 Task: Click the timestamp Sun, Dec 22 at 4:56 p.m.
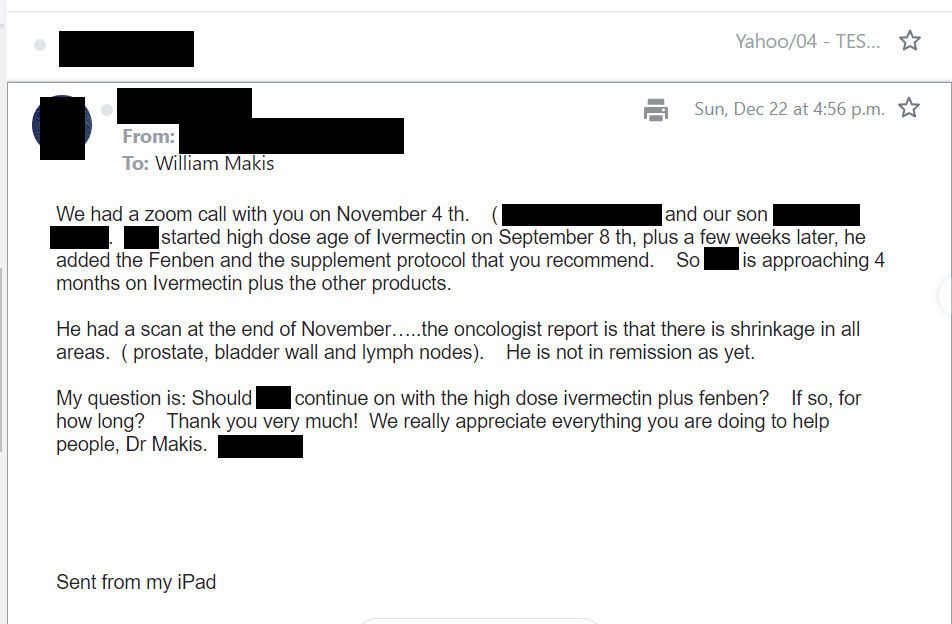coord(789,110)
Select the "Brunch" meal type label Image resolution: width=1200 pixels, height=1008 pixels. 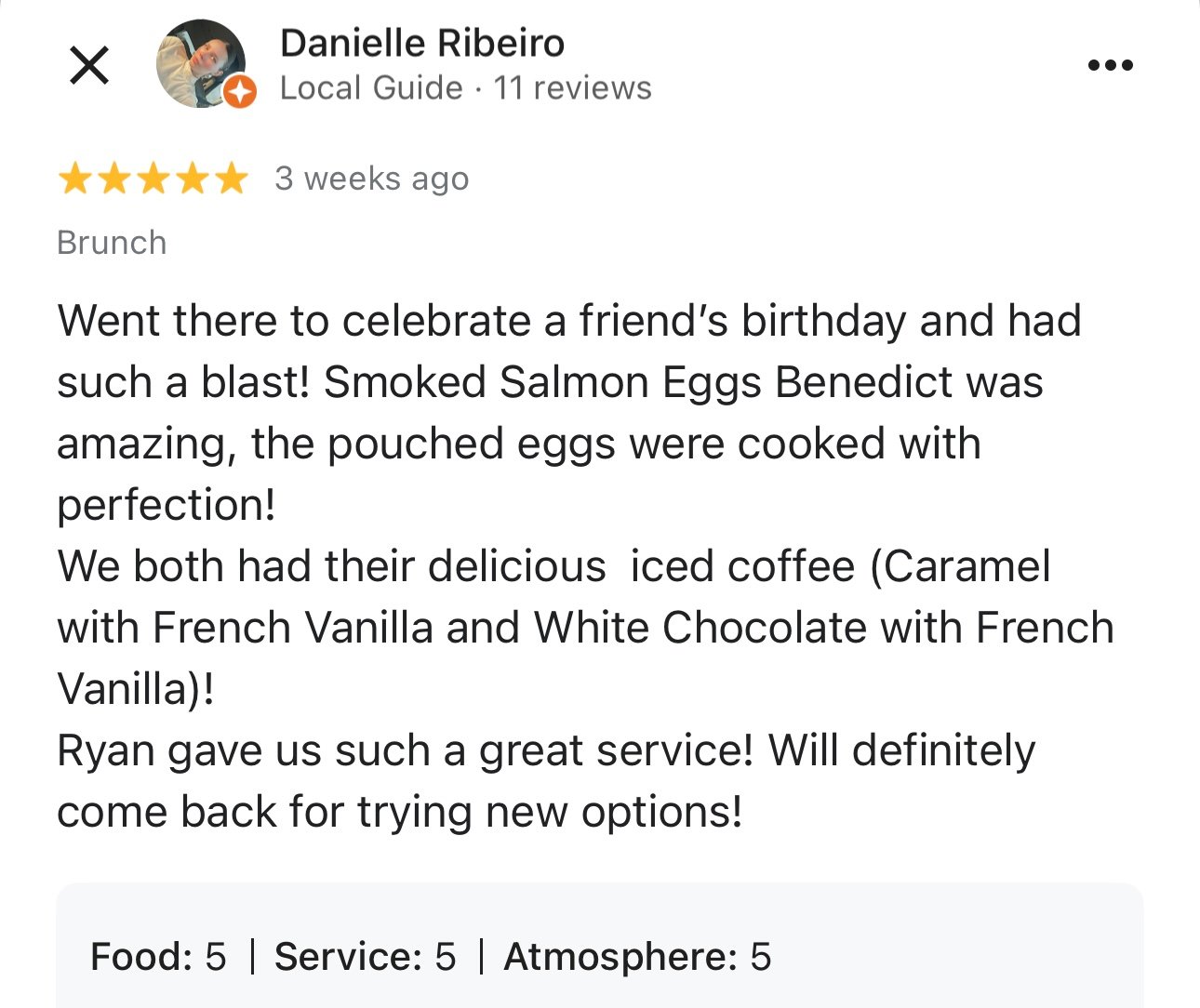point(112,243)
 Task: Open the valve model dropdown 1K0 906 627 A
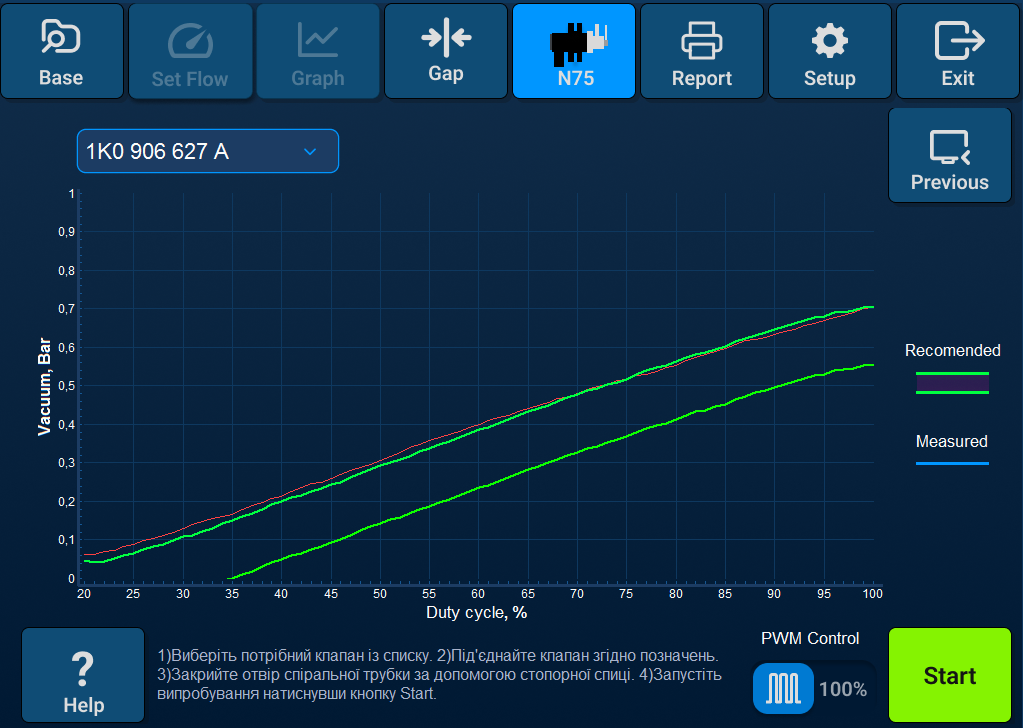[x=207, y=150]

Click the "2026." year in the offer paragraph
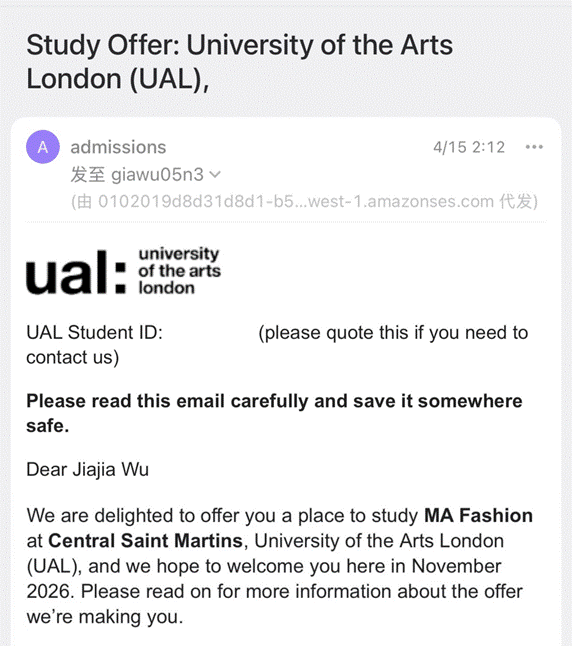click(x=50, y=591)
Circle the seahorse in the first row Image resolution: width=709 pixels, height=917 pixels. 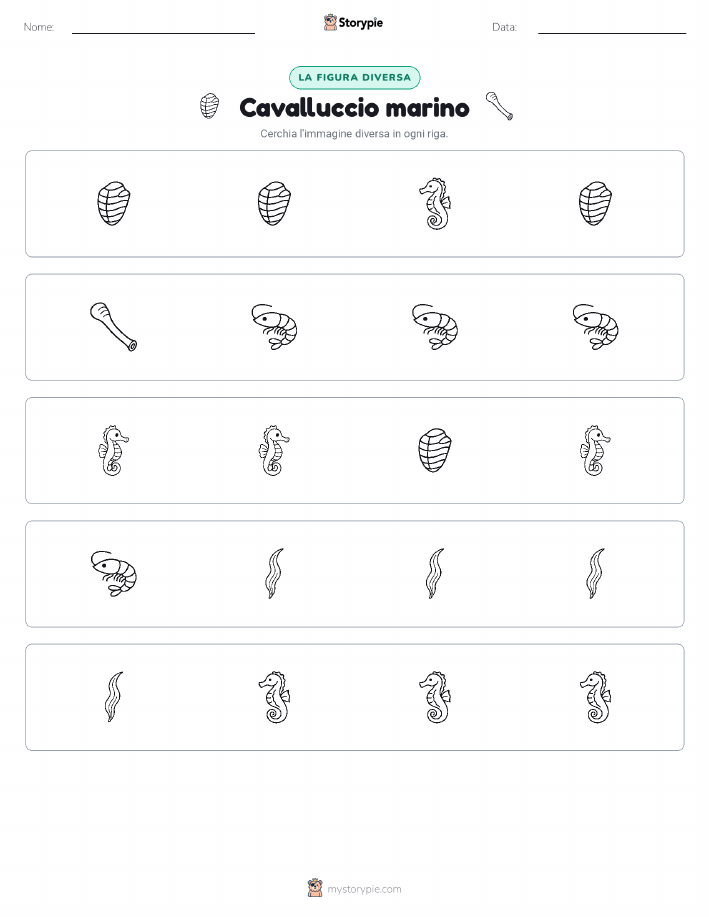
====================
[What is required]:
Word for word, restate only the lines from the one bearing "Task: Open the" through the final line of the listing, inclusive, with no pictures.

[Your solution]:
 Task: Open the valve model dropdown 1K0 906 627 A
[x=207, y=150]

Click the "2026." year in the offer paragraph
click(x=50, y=591)
Circle the seahorse in the first row Image resolution: width=709 pixels, height=917 pixels. 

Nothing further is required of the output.